MIT Alumnus Sets Guinness World Records for Juggling, Advocates for STEM

by Jay London on February 11, 2016 · 0 comments

in Alumni Life, Campus Culture, In the News, Modern Geekhood


David Rush ’07 at the MIT Juggle Mania event in 2006.

David Rush ’07 is an ambitious juggler. He doesn’t just want to break one Guinness World Record for juggling this month. He wants to break two. On February 6, the Boise-based Rush set a world record with 370 consecutive catches in one minute, while juggling five balls. (The previous record was 330.) And he’ll attempt to set another record—“most juggling head rolls in one minute”—later this month.

“These records are a lot easier to break when you’re alone in your living room,” Rush jokes. “And a lot harder to do when you’re in front of hundreds of people.”

Rush, who has been called the “world’s fastest five-ball juggler,” broke the speed juggling record at the Boise State Engineering and Science Festival in front of more than 500 people. After his Guinness attempt, Rush spoke to the crowd, primarily students and parents, about the importance of STEM (Science, Technology, Engineering, and Mathematics) education, which he documents on his website

“Juggling or STEM are not that interesting by themselves as lecture topics,” he says. “But when you add them together with a story the audience can relate to, it helps create a message that’s memorable.”

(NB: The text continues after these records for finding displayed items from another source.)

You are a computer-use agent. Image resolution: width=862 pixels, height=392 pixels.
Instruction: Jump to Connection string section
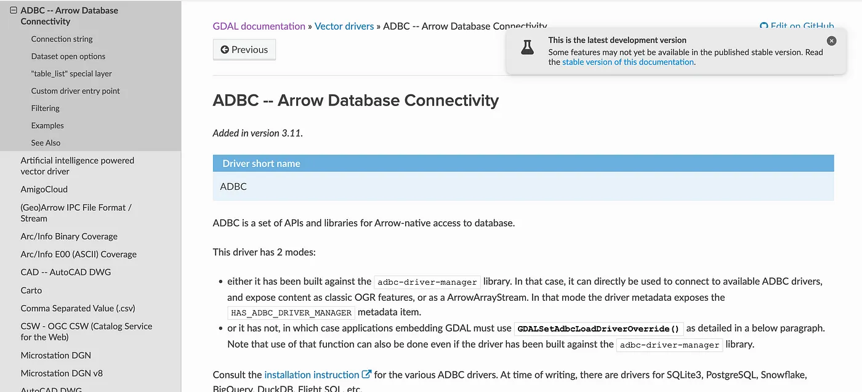click(x=62, y=39)
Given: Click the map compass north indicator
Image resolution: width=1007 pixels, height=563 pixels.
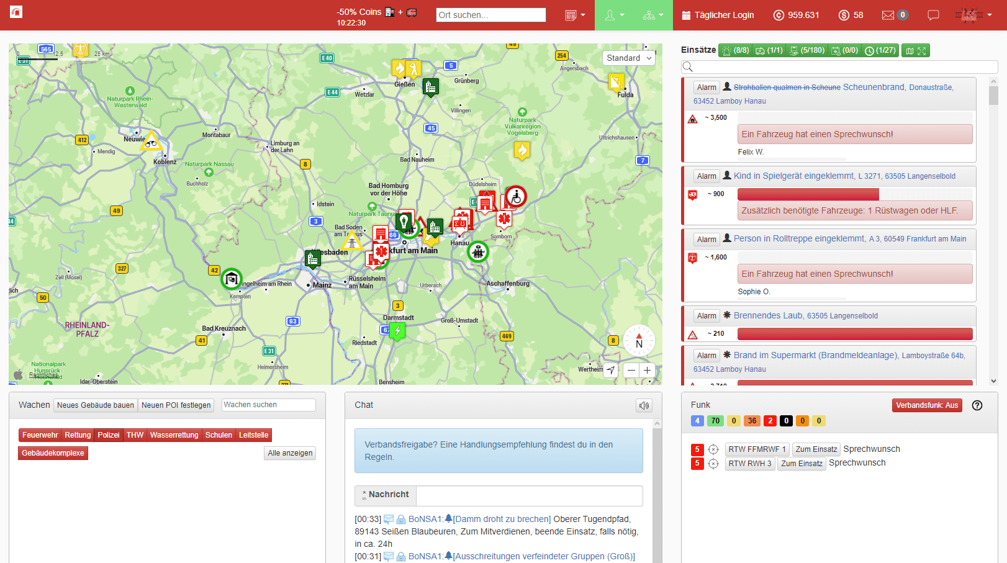Looking at the screenshot, I should pyautogui.click(x=639, y=340).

Rush’s dueling passions of juggling and STEM became perfectly aligned at MIT. A Course 6-1 major, his interactive virtual juggling simulator, built with Chris Wilkens ’07, MEng ’08, won the George C. Sherman prize for best undergraduate project in Electrical Engineering and Computer during his junior year.

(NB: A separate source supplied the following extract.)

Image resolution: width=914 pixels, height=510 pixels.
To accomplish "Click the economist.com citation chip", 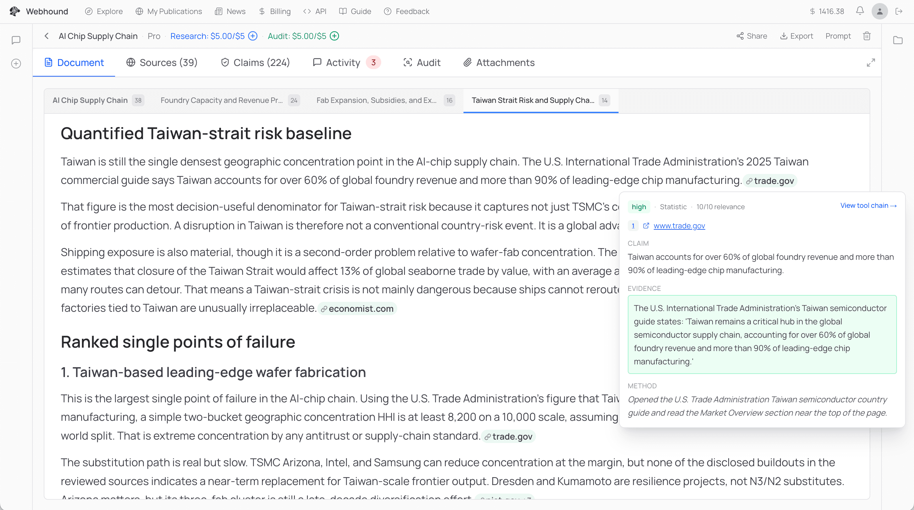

“During my freshman year IAP, I took a juggling class taught by Jacob Abernathy (’02),” Rush says. “After that, juggling ended up being a much bigger part of my time at MIT than I expected.”

Rush juggles his record-setting 370 ball with one second left in the February 6 performance.

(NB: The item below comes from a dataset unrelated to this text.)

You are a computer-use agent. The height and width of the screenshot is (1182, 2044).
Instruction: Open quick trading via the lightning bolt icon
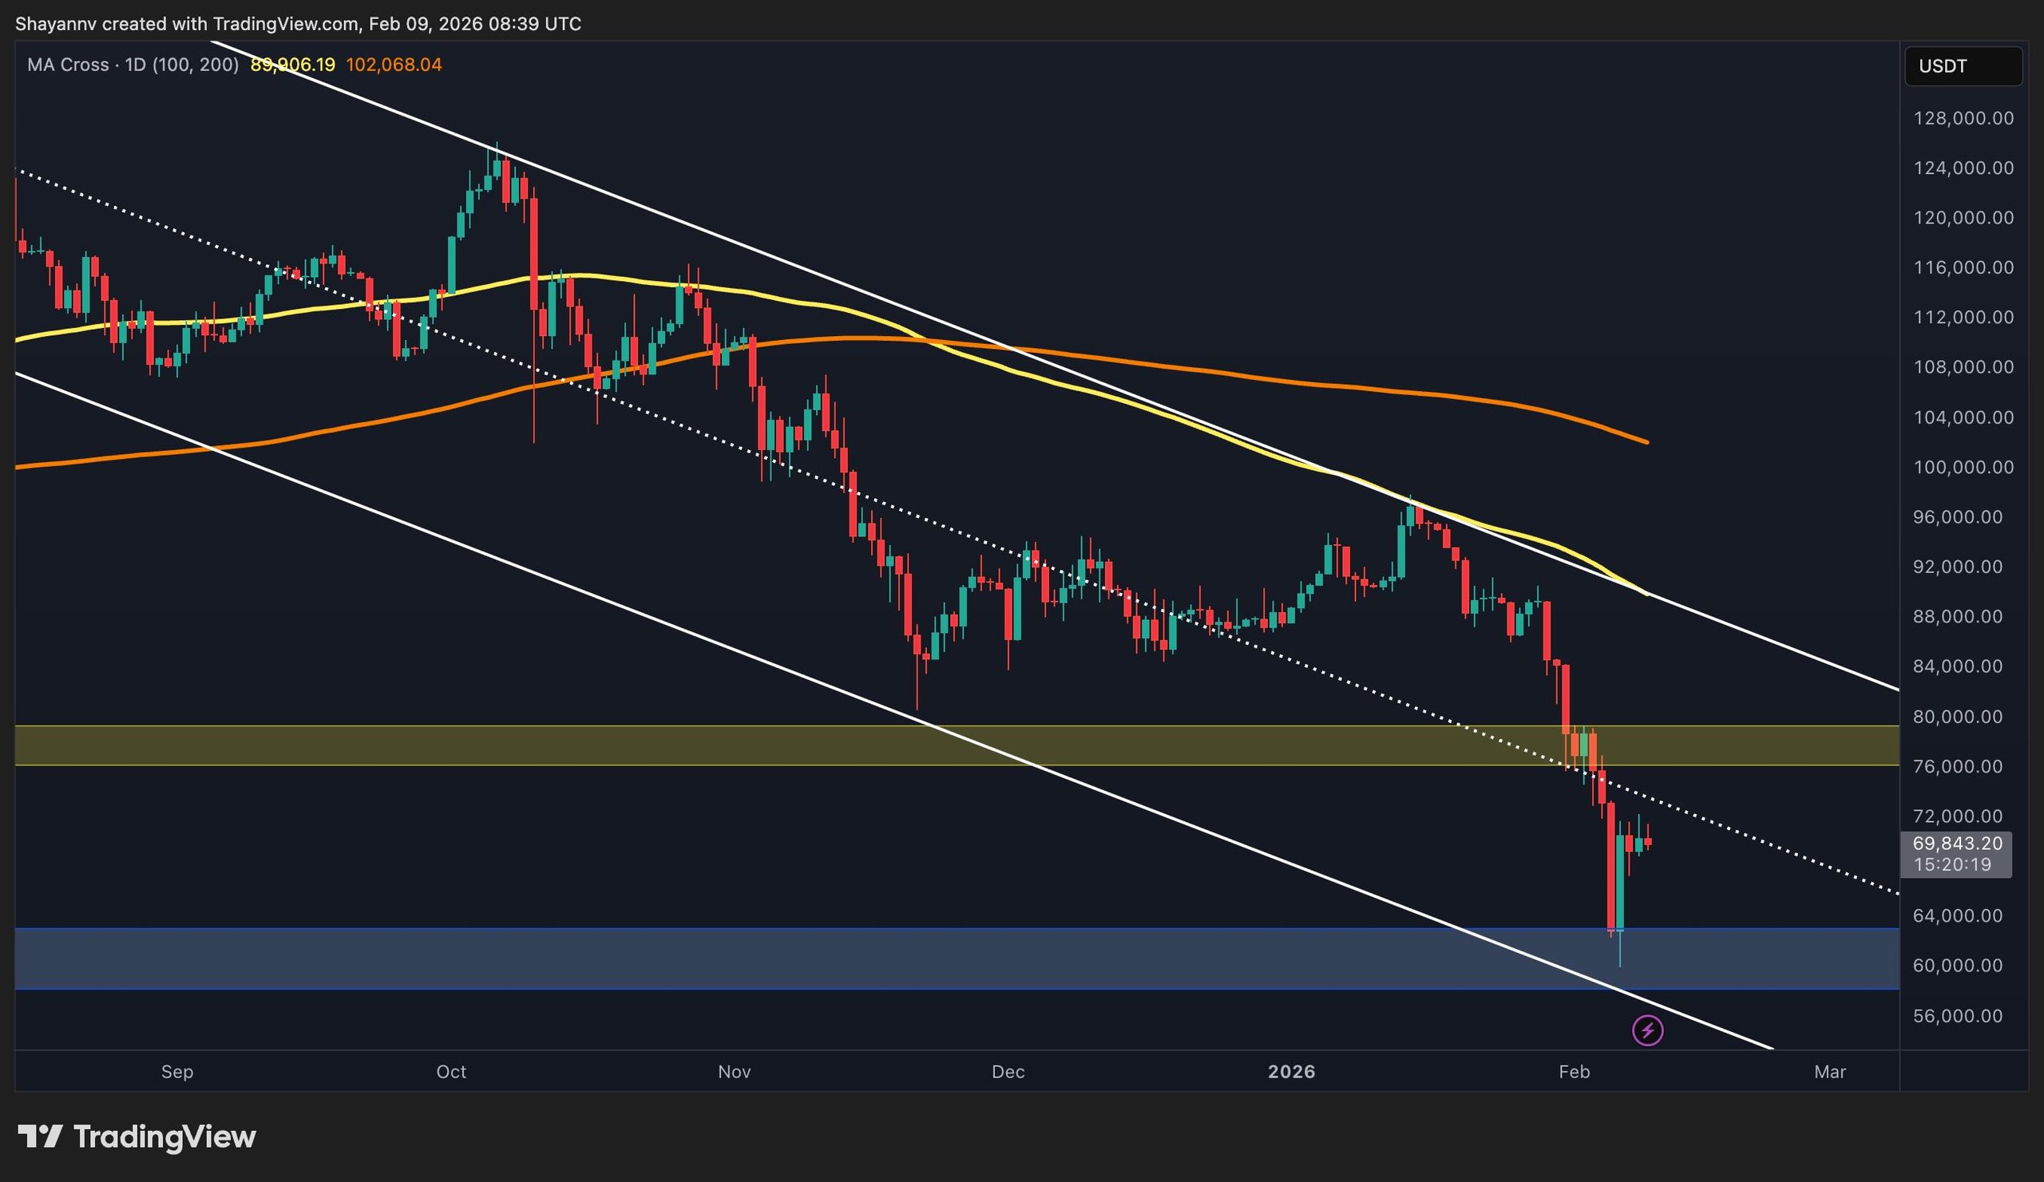1649,1030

Rush juggles his record-setting 370 ball with one second left in the February 6 performance.

He joined the MIT Juggling Club, which is the oldest continuously operating drop-in juggling club in world, and founded by Boston College Professor Arthur Lewbel ’78, PhD ’74, who encouraged Rush to start the spinoff MIT Student Juggling Club. He also juggled at the 2004 inauguration of MIT President Susan Hockfield.

“I have a lucky MIT shirt that I wore when I set my Guinness records,” he says. “I’ll be wearing later this month, too. Why fix what isn’t broke?”

In addition to his juggling exploits—he has ran five half-marathons and one full marathon, all while juggling—Rush is a product manager at Cradlepoint, a wireless router and software provider that was recognized as the fastest-growing private company in Idaho in 2015. He cites his MIT degree, and the STEM knowledge that came with it, as integral to his professional success, and hopes more young learners will pursue careers in STEM.


Rush (left) juggles around President Susan Hockfield at her MIT Inauguration block party.

“There is a huge shortage of computer science programmers out there right now,” he says. “And the production of STEM based jobs is far outpacing the number of STEM-degree graduates. We need to encourage students to get a better understanding of how coding works.”

Rush will aim to set the world juggling head rolls record on February 27.  It could be his third Guiness record in five months. He also set the record for longest duration juggling three objects blindfolded (6 minutes, 34 seconds) on October 2, 2015.

But he says the Guinness-validated exploits were easy compared to his four years at MIT.

“Juggling is tough, but graduating from MIT was an even bigger challenge,” Rush says. “Sometimes it felt like I was trying to juggle nine balls at once.”